No judgments here yet; but if you’re interested in TorBroker’s service the Bitcoin Magazine article might be a good place to start and committing slowly. No doubt, the brokerage service will reappear in Bitcoin Weekly later as the service upgrades its capabilities as well as its trust.
Bitcoin physical wallets: TREZOR and Firmcoin
While the go-to-pragamatic-glory of cryptocurrencies such as bitcoin happen to be their capability of being transmitted through shadows-and-air via the Internet and wireless, there’s a lot of people who’d like to carry them in their pocket. As BTC happen to be a wifty-digital-currency that means that they can be stored on the Internet and triggered via applications on smartphones with QR codes or even have their private keys transferred via NFC or RFID.

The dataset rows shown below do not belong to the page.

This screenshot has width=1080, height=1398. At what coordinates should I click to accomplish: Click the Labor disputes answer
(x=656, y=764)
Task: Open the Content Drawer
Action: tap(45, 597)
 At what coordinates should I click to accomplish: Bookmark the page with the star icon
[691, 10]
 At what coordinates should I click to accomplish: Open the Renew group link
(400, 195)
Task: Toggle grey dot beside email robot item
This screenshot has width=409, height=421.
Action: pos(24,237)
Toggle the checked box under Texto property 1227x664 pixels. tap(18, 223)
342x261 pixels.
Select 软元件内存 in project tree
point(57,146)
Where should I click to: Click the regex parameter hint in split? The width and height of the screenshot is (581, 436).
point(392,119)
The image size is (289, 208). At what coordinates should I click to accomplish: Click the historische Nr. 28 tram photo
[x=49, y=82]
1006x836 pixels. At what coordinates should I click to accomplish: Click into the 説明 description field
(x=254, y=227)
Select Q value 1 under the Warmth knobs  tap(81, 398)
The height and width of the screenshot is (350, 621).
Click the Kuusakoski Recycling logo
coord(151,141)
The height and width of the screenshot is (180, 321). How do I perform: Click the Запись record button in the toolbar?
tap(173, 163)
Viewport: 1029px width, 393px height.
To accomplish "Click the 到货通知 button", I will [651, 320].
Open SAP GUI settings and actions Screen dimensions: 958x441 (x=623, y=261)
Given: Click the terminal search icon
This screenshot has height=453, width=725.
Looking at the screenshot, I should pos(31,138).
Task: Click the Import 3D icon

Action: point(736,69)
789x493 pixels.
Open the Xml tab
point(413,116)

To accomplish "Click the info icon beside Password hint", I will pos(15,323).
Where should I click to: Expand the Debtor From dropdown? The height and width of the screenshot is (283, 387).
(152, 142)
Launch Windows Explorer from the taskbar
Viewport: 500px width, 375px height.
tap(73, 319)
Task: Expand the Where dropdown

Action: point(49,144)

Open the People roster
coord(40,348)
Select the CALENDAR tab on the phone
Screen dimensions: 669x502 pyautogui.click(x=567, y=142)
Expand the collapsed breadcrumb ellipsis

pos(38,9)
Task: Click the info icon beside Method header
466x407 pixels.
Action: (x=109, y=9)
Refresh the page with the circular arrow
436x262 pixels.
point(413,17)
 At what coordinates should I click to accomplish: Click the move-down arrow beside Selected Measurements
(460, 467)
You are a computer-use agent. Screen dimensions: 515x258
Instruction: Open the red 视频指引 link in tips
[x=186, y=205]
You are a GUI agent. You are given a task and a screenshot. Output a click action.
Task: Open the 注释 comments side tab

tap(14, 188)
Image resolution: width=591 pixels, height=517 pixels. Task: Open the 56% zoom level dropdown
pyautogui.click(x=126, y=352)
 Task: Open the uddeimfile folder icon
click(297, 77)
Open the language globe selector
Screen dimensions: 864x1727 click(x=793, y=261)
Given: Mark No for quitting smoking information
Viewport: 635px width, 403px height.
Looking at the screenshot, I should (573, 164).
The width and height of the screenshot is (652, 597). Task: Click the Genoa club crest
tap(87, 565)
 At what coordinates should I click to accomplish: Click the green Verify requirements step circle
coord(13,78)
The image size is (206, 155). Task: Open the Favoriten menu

So the different types of physical bitcoin wallets is going to be myriad and innumerable: here’s the most recent two that have caught our eye.
The company, TREZOR, maker of a bitcoin-wallet-cum-dongle is now accepting pre-orders for their interesting little device. The company is led by Marek Palatinus (aka “slush” of the Slush Mining Pool) and Pavol Rusnak (aka “stick” founder of the Prague hackerspace.) The device comes in two versions, a plastic-covered dongle pre-ordered at 1 BTC and an aluminum-encased device pre-ordered at 3 BTC.
“This Pre-Order allows you to purchase a TREZOR today and be among the first TREZOR owners when produced,” the company’s FAQ states. “Please note, that the estimated delivery dates for each type of design might change. We are doing our best to be able to send you your TREZOR even earlier than announced.”
The plastic-encased device is slated for November 2013 and the aluminum version is set to release in October 2013.
Next up is Firmcoin, a physical-wallet designed to allow cryptocurrencies (such as bitcoin) to be traded much like science-fiction credits (or at least act more like money transaction on the street.)
“Firmcoins are a new kind of money support for Bitcoin and other cryptocurrencies,” the website describes. “Firmcoins behave as bills, they can be given as payments and accepted off-line, with high security and protections against double-spend. And whenever you want, you can extract the coins from a Firmcoin and transfer those coins electronically as usual. At any later time you can reload a Firmcoin with any amount of coins.”
The Firmcoin hardware mechanism affords privacy and anonymity (as much as the bitcoin protocol can provide) and the exchange can happen offline. By that I mean, the paper wallet itself is so cheap for a user that the Firmcoin paper-wallet itself is designed to be handed off like a wallet. The full description of its functionality can be read up at “What is a Firmcoin?”
This means that the wallet itself combines the nature of an offline bitcoin transfer and the physical concept of trading value via a physical object.